▸ **INPUT RECORDS**:
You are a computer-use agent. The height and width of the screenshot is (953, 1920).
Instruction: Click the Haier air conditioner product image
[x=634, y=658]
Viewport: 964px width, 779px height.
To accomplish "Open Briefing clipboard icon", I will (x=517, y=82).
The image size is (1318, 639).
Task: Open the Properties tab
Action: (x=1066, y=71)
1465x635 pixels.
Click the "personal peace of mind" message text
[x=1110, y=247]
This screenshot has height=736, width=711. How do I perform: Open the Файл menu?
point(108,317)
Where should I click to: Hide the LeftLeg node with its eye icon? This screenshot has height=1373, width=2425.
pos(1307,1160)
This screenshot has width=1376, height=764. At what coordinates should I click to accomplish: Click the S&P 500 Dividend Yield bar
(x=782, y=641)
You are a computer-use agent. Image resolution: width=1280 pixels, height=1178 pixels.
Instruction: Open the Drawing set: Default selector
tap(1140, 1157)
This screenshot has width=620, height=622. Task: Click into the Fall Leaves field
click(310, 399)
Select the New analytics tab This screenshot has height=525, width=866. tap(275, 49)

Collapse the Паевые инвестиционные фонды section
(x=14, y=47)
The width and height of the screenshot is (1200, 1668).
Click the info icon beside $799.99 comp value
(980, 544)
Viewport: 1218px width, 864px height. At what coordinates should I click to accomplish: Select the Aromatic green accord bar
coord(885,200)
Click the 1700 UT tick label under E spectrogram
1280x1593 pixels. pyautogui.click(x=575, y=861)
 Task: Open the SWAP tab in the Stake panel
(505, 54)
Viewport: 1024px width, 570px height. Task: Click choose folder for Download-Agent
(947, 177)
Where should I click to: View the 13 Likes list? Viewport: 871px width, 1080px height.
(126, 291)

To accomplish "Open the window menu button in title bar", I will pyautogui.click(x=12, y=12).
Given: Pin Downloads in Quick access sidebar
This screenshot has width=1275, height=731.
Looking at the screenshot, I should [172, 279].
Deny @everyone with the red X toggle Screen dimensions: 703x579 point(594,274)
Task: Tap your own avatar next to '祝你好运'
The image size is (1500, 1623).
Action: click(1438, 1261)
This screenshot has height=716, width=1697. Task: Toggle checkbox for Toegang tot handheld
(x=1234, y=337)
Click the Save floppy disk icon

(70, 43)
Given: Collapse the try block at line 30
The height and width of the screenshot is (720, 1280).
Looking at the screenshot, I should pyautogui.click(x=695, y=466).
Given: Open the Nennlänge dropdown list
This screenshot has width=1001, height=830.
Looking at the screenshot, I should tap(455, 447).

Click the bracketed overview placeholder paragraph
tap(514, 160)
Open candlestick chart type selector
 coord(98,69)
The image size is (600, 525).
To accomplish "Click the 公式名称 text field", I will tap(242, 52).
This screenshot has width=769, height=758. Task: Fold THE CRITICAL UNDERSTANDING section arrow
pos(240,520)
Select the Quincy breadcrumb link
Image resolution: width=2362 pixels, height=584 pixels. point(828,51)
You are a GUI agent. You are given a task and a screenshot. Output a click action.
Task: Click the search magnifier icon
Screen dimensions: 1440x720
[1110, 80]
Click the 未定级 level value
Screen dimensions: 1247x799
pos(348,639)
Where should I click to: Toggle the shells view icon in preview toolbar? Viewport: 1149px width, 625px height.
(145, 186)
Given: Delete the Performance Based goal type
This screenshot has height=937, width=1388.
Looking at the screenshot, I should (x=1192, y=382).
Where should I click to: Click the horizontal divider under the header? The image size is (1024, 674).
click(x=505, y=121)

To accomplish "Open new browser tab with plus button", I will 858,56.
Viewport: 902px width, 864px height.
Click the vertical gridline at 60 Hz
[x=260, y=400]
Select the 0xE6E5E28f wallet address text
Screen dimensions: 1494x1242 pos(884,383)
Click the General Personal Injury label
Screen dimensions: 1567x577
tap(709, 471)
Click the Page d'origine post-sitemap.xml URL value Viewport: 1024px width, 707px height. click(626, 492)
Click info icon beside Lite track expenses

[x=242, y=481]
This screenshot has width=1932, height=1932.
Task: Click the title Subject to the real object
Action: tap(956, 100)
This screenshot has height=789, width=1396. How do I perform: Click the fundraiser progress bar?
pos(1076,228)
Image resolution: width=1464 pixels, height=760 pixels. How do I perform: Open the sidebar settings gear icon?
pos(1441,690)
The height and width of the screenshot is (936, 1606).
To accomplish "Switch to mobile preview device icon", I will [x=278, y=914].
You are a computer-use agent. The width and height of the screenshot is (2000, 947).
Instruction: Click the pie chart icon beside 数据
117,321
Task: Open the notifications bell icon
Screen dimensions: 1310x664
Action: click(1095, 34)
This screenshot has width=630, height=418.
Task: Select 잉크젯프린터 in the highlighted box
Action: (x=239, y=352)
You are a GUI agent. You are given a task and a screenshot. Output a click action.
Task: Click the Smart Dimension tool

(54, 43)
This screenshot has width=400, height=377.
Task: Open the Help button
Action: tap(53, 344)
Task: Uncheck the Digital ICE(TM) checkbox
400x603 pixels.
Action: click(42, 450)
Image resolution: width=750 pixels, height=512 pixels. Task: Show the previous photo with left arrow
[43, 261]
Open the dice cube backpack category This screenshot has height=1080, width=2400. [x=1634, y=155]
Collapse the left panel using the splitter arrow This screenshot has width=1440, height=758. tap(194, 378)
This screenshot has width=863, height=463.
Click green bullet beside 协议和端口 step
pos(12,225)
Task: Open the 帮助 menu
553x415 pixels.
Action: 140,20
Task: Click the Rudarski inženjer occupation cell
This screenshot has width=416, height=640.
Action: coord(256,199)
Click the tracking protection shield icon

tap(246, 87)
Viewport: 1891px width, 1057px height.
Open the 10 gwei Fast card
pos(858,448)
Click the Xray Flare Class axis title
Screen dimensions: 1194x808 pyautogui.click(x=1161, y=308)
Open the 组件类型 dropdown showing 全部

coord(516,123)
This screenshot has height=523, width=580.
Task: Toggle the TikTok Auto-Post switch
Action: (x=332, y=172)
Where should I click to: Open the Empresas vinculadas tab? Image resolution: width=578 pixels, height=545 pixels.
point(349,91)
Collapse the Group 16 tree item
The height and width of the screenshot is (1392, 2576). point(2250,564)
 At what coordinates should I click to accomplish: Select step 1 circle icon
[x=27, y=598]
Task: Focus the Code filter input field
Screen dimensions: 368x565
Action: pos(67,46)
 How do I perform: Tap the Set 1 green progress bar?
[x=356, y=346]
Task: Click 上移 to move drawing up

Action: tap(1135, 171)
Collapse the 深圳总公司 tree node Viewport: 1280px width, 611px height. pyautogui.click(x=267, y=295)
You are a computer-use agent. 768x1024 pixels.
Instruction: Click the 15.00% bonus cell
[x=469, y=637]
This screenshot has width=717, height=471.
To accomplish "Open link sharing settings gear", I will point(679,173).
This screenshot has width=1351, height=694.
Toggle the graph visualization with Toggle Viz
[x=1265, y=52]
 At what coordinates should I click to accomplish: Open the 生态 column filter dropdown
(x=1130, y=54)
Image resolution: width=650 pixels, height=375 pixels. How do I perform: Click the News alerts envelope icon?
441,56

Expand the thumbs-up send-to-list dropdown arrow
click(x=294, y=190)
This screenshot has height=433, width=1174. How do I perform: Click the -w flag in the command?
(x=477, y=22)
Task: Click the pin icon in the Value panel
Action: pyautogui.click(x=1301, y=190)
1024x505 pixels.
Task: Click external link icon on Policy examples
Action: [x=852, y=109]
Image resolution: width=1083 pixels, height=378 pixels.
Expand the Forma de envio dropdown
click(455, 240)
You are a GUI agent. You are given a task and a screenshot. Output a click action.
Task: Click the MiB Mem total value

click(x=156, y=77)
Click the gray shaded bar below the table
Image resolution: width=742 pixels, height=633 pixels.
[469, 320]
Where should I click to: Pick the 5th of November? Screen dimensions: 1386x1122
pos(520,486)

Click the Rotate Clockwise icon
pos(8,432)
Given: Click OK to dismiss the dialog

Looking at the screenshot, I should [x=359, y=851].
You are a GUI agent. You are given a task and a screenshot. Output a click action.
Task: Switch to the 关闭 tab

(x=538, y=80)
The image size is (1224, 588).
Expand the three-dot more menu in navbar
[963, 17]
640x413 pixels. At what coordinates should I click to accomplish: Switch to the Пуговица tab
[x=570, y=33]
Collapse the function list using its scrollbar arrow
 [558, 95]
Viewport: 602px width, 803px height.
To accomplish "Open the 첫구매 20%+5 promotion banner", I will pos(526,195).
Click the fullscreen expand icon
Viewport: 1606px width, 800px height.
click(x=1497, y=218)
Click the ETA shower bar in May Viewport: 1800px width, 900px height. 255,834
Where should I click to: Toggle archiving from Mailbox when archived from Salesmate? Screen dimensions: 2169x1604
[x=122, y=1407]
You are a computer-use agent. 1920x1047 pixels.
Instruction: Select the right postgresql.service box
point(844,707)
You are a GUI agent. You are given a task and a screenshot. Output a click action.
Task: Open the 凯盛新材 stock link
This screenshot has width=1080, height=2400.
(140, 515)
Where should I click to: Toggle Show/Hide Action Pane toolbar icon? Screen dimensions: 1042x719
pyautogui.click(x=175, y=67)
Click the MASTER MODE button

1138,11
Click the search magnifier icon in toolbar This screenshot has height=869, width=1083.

▸ **INSTRUCTIONS FOR THE TASK**: In the listing above, find the line containing "Where should I click to: Hide" and the line containing "Given: Open the Nennlänge dropdown list". Output them and every line between, exactly, and nothing else.

▸ **RESPONSE BOX**:
Where should I click to: Hide the LeftLeg node with its eye icon? This screenshot has height=1373, width=2425.
pos(1307,1160)
This screenshot has width=1376, height=764. At what coordinates should I click to accomplish: Click the S&P 500 Dividend Yield bar
(x=782, y=641)
You are a computer-use agent. Image resolution: width=1280 pixels, height=1178 pixels.
Instruction: Open the Drawing set: Default selector
tap(1140, 1157)
This screenshot has width=620, height=622. Task: Click into the Fall Leaves field
click(310, 399)
Select the New analytics tab This screenshot has height=525, width=866. tap(275, 49)

Collapse the Паевые инвестиционные фонды section
(x=14, y=47)
The width and height of the screenshot is (1200, 1668).
Click the info icon beside $799.99 comp value
(980, 544)
Viewport: 1218px width, 864px height. At what coordinates should I click to accomplish: Select the Aromatic green accord bar
coord(885,200)
Click the 1700 UT tick label under E spectrogram
1280x1593 pixels. pyautogui.click(x=575, y=861)
 Task: Open the SWAP tab in the Stake panel
(505, 54)
Viewport: 1024px width, 570px height. Task: Click choose folder for Download-Agent
(947, 177)
Where should I click to: View the 13 Likes list? Viewport: 871px width, 1080px height.
(126, 291)

To accomplish "Open the window menu button in title bar", I will pyautogui.click(x=12, y=12).
Given: Pin Downloads in Quick access sidebar
This screenshot has width=1275, height=731.
Looking at the screenshot, I should [172, 279].
Deny @everyone with the red X toggle Screen dimensions: 703x579 point(594,274)
Task: Tap your own avatar next to '祝你好运'
The image size is (1500, 1623).
Action: click(1438, 1261)
This screenshot has height=716, width=1697. Task: Toggle checkbox for Toegang tot handheld
(x=1234, y=337)
Click the Save floppy disk icon

(70, 43)
Given: Collapse the try block at line 30
The height and width of the screenshot is (720, 1280).
Looking at the screenshot, I should pyautogui.click(x=695, y=466).
Given: Open the Nennlänge dropdown list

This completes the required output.